** Written exercise **
Starting at the line that contains "Service (559, 19)" and ending at the line that contains "중견 제약회사 복지/시설/총무 팀원 채용 (451, 954)", give those lines again with "Site Map" switched to "Sitemap" and everything else unchanged.

** The data **
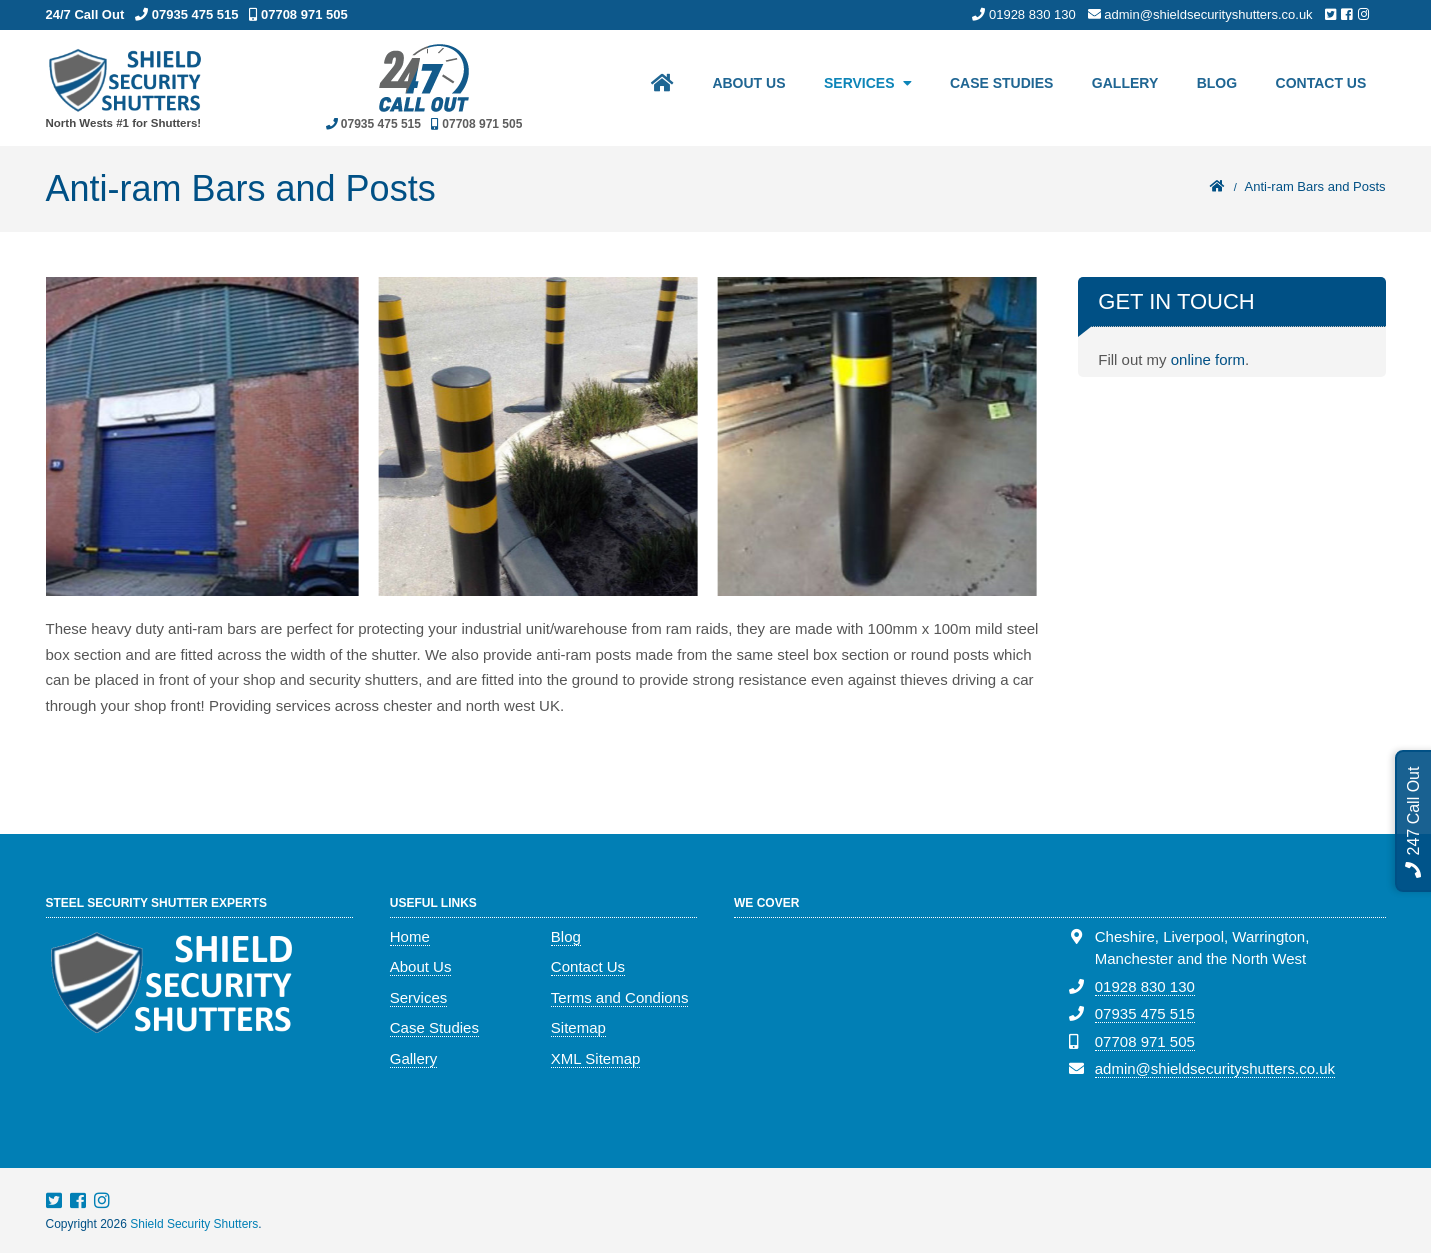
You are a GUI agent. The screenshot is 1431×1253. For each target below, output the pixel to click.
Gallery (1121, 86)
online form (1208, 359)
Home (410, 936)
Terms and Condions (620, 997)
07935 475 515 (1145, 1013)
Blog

--

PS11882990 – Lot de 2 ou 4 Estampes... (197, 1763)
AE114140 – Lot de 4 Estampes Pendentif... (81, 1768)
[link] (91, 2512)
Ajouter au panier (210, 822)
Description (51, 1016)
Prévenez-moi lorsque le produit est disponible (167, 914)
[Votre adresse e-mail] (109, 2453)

---

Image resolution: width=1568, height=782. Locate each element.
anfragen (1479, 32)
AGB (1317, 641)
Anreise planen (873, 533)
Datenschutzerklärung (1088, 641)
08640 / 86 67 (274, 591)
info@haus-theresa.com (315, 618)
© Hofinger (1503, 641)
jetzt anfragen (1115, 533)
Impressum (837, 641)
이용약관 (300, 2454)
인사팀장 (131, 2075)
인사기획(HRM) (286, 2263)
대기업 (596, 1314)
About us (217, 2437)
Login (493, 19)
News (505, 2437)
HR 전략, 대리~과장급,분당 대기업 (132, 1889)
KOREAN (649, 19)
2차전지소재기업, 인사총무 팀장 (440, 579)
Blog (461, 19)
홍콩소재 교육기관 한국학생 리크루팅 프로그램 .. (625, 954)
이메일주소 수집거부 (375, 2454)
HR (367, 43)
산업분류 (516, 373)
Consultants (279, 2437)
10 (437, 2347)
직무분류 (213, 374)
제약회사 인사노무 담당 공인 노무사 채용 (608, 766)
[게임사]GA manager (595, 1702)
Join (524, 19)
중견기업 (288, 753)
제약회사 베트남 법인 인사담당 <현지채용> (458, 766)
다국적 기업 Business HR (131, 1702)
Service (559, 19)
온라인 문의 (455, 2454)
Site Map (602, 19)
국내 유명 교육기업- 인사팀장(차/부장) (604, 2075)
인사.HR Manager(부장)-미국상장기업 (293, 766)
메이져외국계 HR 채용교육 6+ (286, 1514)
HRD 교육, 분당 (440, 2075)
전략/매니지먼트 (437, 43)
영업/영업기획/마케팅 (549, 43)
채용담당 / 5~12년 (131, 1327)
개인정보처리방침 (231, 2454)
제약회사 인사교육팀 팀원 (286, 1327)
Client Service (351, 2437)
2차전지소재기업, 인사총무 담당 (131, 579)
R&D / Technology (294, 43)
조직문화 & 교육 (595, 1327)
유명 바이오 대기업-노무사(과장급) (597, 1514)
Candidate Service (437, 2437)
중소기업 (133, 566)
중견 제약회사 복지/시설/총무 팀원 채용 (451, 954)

** Task response **
Service (559, 19)
온라인 문의 (455, 2454)
Sitemap (602, 19)
국내 유명 교육기업- 인사팀장(차/부장) (604, 2075)
인사.HR Manager(부장)-미국상장기업 (293, 766)
메이져외국계 HR 채용교육 6+ (286, 1514)
HRD 교육, 분당 (440, 2075)
전략/매니지먼트 (437, 43)
영업/영업기획/마케팅 (549, 43)
채용담당 / 5~12년 (131, 1327)
개인정보처리방침 (231, 2454)
제약회사 인사교육팀 팀원 (286, 1327)
Client Service (351, 2437)
2차전지소재기업, 인사총무 담당 (131, 579)
R&D / Technology (294, 43)
조직문화 & 교육 (595, 1327)
유명 바이오 대기업-노무사(과장급) (597, 1514)
Candidate Service (437, 2437)
중소기업 (133, 566)
중견 제약회사 복지/시설/총무 팀원 채용 (451, 954)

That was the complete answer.